Viewpoint: 3 ways to improve the nurse-physician relationship

From staffing shortages to burnout, multiple factors have damaged the nurse-physician dynamic over the last few years — but that relationship can be fixed, Angel Mena, MD, and Ali Morin, MSN, RN, wrote in an article on MedPage Today's KevinMD.

Physicians and nurses need each other. Physicians need nurses at the bedside who can navigate patient care while nurses need the support and tools from physicians to effectively step into their roles, they wrote.

Dr. Mena, an internal medicine physician and internal medicine residency program director at Cincinnati-based TriHealth, and Ms. Morin, vice president of nursing informatics at Symplr, a health IT company, offered three ways to build and maintain strong dynamics between physicians and nurses.
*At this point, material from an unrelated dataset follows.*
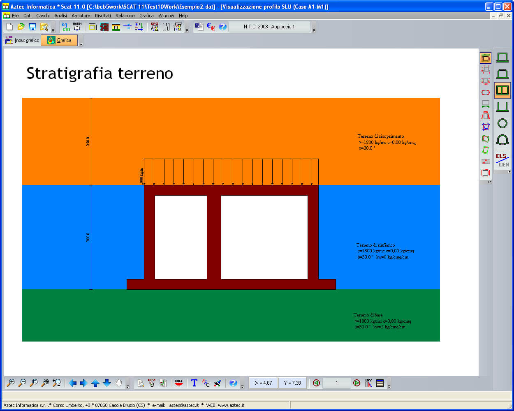
Task: Select the circular culvert section icon
Action: click(502, 123)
  1. Improve training and support for new nurses: Provide structured training where senior nurses supervise and mentor junior ones to pass along institutional knowledge.

  2. Implement more institutional training led by both nurses and physicians: There are many overlaps and differences in the roles of physicians and nurses, and learning how to handle patient care as a team can be invaluable to all.

  3. Streamline communication and staffing: Use effective communication technology to ensure the right messages get to the right person, role or team. Also, find the right schedules to ensure proper staffing. Improving the healthcare worker experience can reduce burnout and keep experienced workers in the field.